===== Fragmento proporcionado
Desde ese momento y hasta que
Zonia me dejó en Playa El Agua lo que hice fue formular conjeturas sobre si
estaba en presencia de una estafa o algún plan delictivo, o si se trataba en
efecto del mejor mensajero del mundo. Hicimos consideraciones sobre la
factibilidad de que fuese un secuestro o algo por el estilo, en verdad no había
motivo alguno para pensar eso más allá de la increíble disposición a trabajar
del hombre, cosa que rompía como un martillo el molde de empleado público
venezolano que tenemos. Terminado el suceso, llamé a mi papá para darle el
nuevo status y me dispuse a tomar Heineken, comer pescado y disfrutar de mis
últimas horas en la isla; recuerdo haberle dicho a Zonia: “no quiero volver a
Caracas, ni siquiera he llegado y ya me está atormentando”.
Llegó el lunes en la mañana y yo
iba a recibir mi pasaporte. Me levanté temprano y puse el celular a cargar en
el único lugar de mi casa donde hay suficiente señal como para que entren las
llamadas; le coloqué el volumen al máximo y activé la vibración, y me puse a hacer los
quehaceres en la sala. Se me ocurrió meterme en la página del SAIME para
consultar el status de mi trámite – cosa chévere que tiene el servicio – y
decía que el pasaporte estaba impreso pero que no había sido llevado a la
oficina y mucho menos entregado a mí. Eso me generó más suspicacia aún, llamé a
su 0800 tratando de hablar con alguien que me aclarara, pero la contestadora
terminó por decirme que si tenía algún comentario lo mandase por correo.
==========
===== Sección de datos
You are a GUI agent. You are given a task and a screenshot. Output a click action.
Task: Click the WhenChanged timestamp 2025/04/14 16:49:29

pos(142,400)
==========
===== Sección de datos
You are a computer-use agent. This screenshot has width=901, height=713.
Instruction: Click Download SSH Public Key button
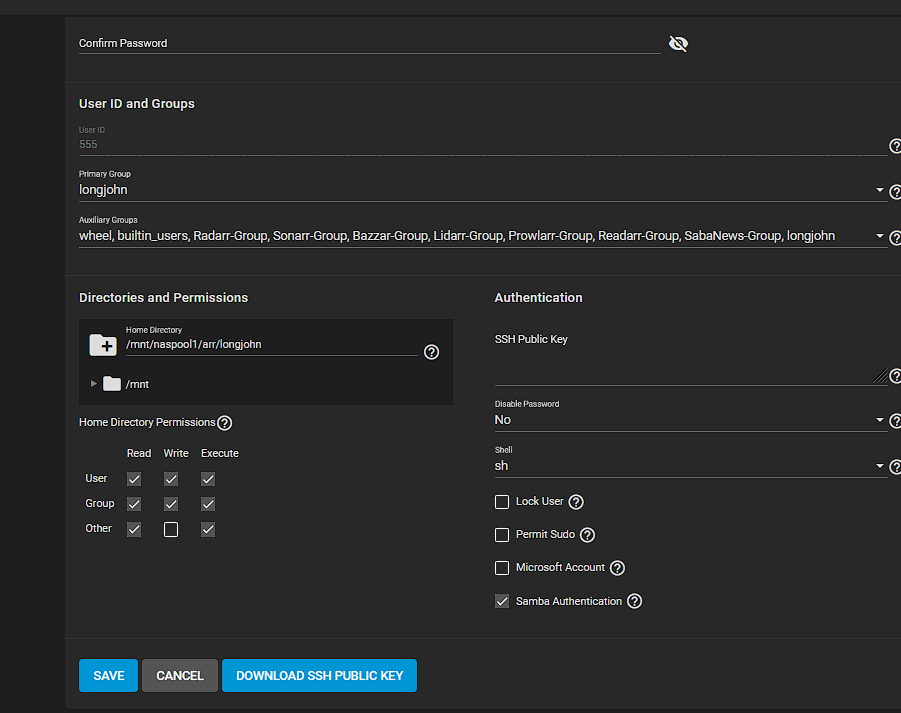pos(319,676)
==========
* Trabajo pendiente
Prolonga el fragmento sobre el trámite del pasaporte a partir de su última oración. Los ítems no guardan ninguna relación con el fragmento.

* Resultado obtenido
Desistí de tal intento. Nunca llegué a guardar su número pero ya lo reconocía
porque empezaba con un 71 y era 0416. Como a eso de las 8am le mandé un mensaje
de texto diciéndole: “Epa es Rafael el muchacho del pasaporte en la Sanz que
estaba en Margarita, avísame cuando vayas a pasar para estar pendiente,
saludos”. Al poco rato me llamó y me dijo que andaba por la Urbina y que
pasaría en el transcurso de la mañana, otra vez con el mismo tono apurado,
dicharachero y cercano; le dije lo que había visto en la página sobre el status
del trámite a lo que me respondió “hermano yo lo tengo en mi mano”, no tuve
objeción. También le pregunté si debía entregarle el comprobante con sello
morado que te dan en la oficina, a lo que me respondió que no hacía falta, que
él no se enrollaba por eso, que si quería lo plastificara y lo guardase de
recuerdo y se rio, yo fingí también reírme. Me volvió a decir que no me olvidara de su
propinita, le dije que estuviese tranquilo.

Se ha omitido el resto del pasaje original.